[Stored items]
------------------------------------------------

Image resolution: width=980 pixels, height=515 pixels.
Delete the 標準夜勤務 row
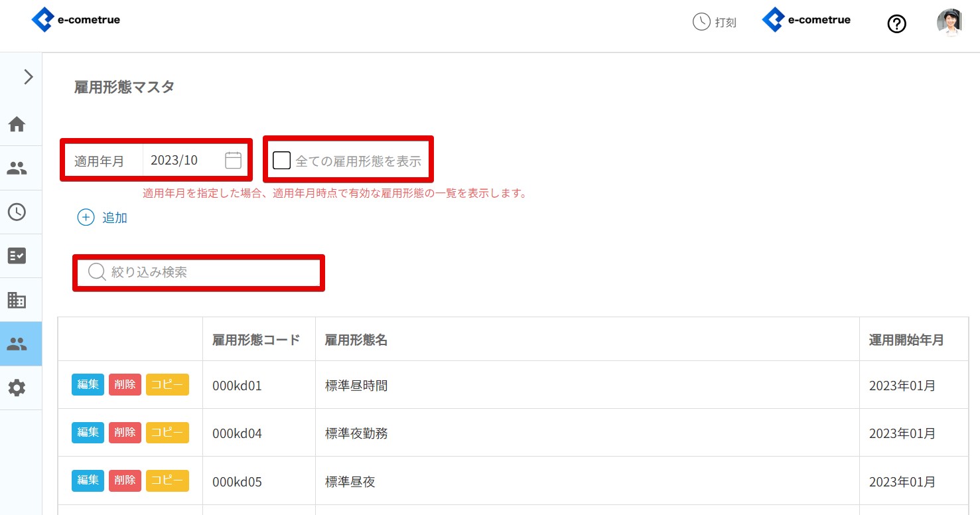(125, 433)
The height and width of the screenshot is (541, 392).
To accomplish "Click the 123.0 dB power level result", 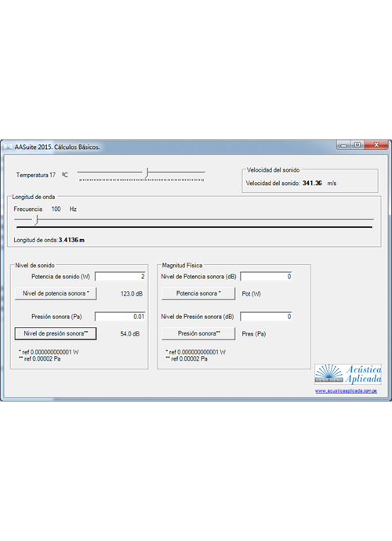I will pos(132,294).
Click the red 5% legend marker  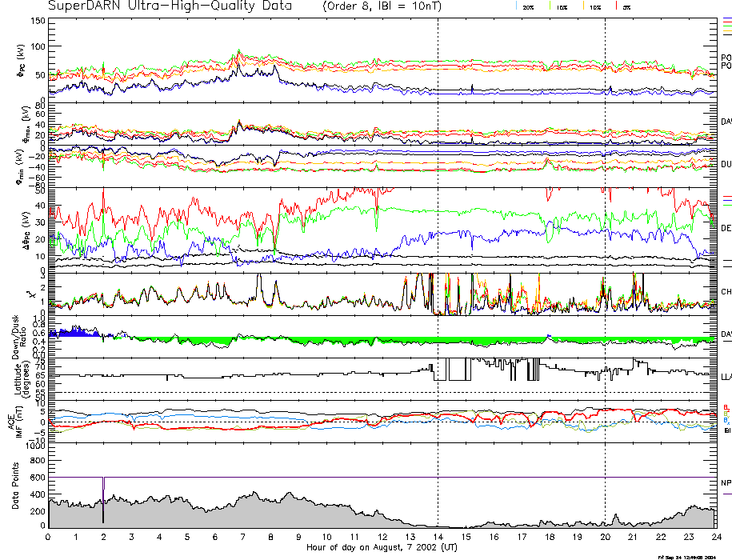pos(616,6)
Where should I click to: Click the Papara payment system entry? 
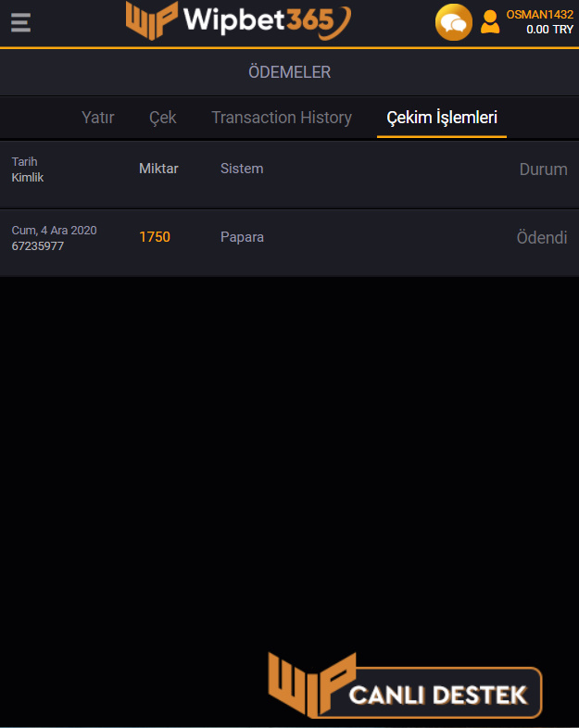click(x=242, y=237)
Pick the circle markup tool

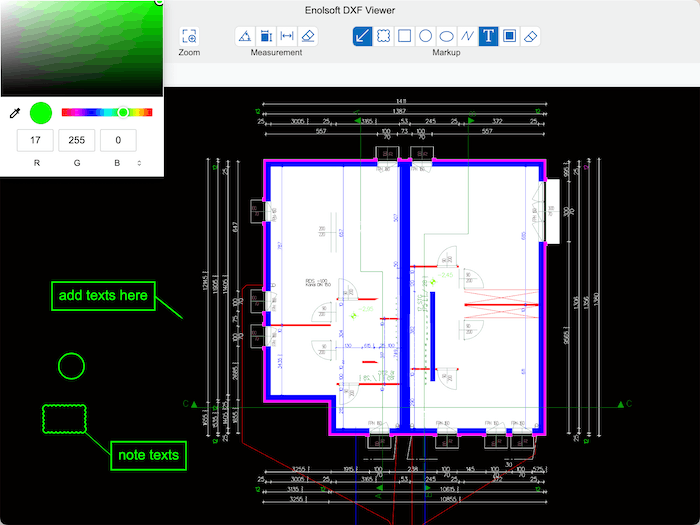426,36
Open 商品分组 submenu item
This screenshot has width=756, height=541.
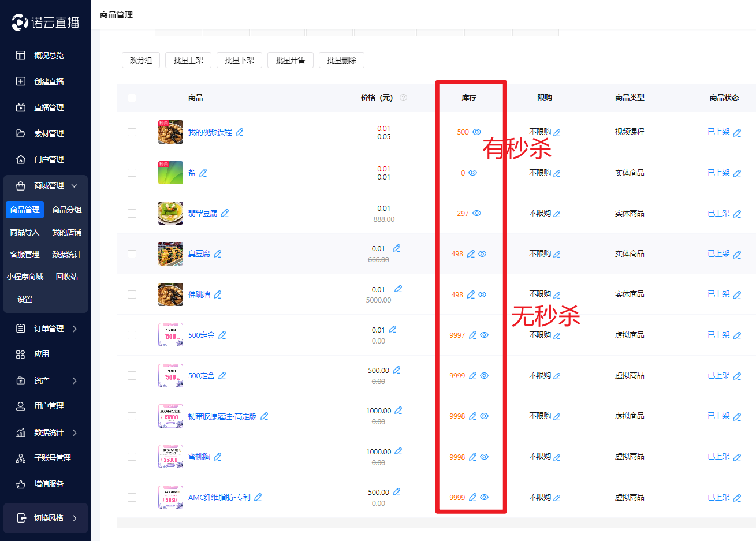(67, 210)
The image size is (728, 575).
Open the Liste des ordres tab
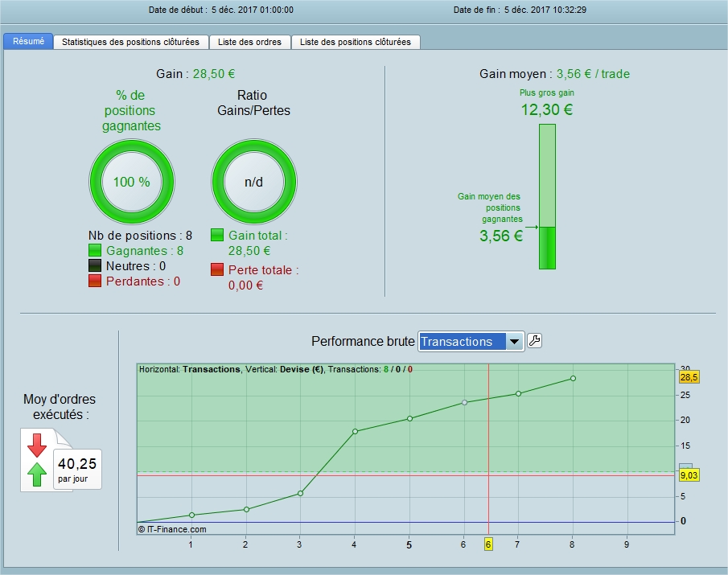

------------------------------------------------

__PROBLEM TO SOLVE__.
Identify how many lines in the entries above contain the word "Open" and provide only that figure.

__RESPONSE TO THIS EXERCISE__.
2